The Shora is also an anarchist society (never explicitly said in the book). The Shora have no hierarchy, no property rights and therefore no wealth. They share what they have, and their decision making is via Gatherings which no-one is committed to. People have homes, but they move between them. Whilst this all sounds idyllic (and there is some criticism aimed at the book for an idealised vision of women) this doesn't mean they don't disagree - over tactics, over action, over how to live. They have a concept of Unspeak, which is essentially to refuse to talk (or learn-share) with a person if they transgress but even that - considered the worst a person can do to another isn't permanent. I liked this vision, because it shows that even in anarchist societies people won't always agree or even like each other and that conflict is a part of life - it doesn't mean it is necessary to impose power on another.

The non-violence of the Shora is also interesting. At times reading this book, even though I sided with the pacifists and got the message shared, I just wanted the Shora to unleash their 'weapon' and dispose of the Valorians. It was coming from a place of anger, of injustice. It's the point being made in the book. When you are seeing rape, imprisonment, torture, indiscriminate killing of unarmed people I was screaming for revenge as I read. It really made me think. Recently I have been involved in some discussions in social justice and anarchist circles about violence. I always took the view that violence was necessary as self-defence but in recent years have thought about preconfiguration and how the means become the ends and what the implications are for violence. I'm still not sure the price paid by the Shora was worth it, but when Merwen was looking in Realgar's eyes, I also felt she was looking into my own.

The world building is good and the Shora are well crafted, the characterisation is decent too, the story is a page turner but one's interest in this will hinge on how much they want to explore the themes of the book. If you want some ethical considerations in your sci-fi - this is a good one, if at times a little simplistic in it's approach.

— Rows —
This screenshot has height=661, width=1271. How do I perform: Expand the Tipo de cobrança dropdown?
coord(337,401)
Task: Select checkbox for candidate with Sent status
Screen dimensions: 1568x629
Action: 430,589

--

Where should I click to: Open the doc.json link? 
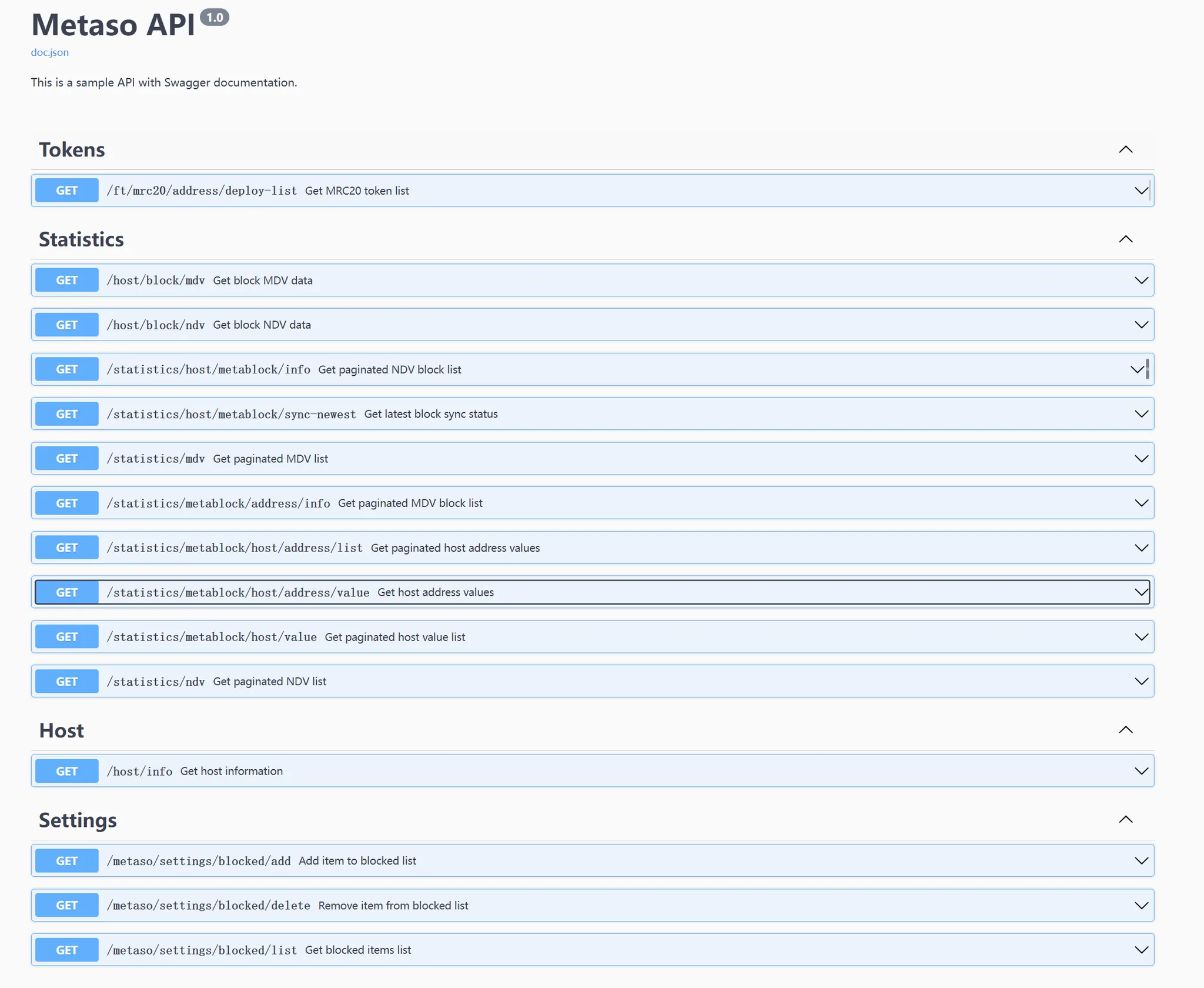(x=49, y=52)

— Given instruction —
Reproduce the passage of the book review that opens with the words containing "The world building" and closes with "in it's approach.". The lines have nothing to do with the book review.

— Output below —
The world building is good and the Shora are well crafted, the characterisation is decent too, the story is a page turner but one's interest in this will hinge on how much they want to explore the themes of the book. If you want some ethical considerations in your sci-fi - this is a good one, if at times a little simplistic in it's approach.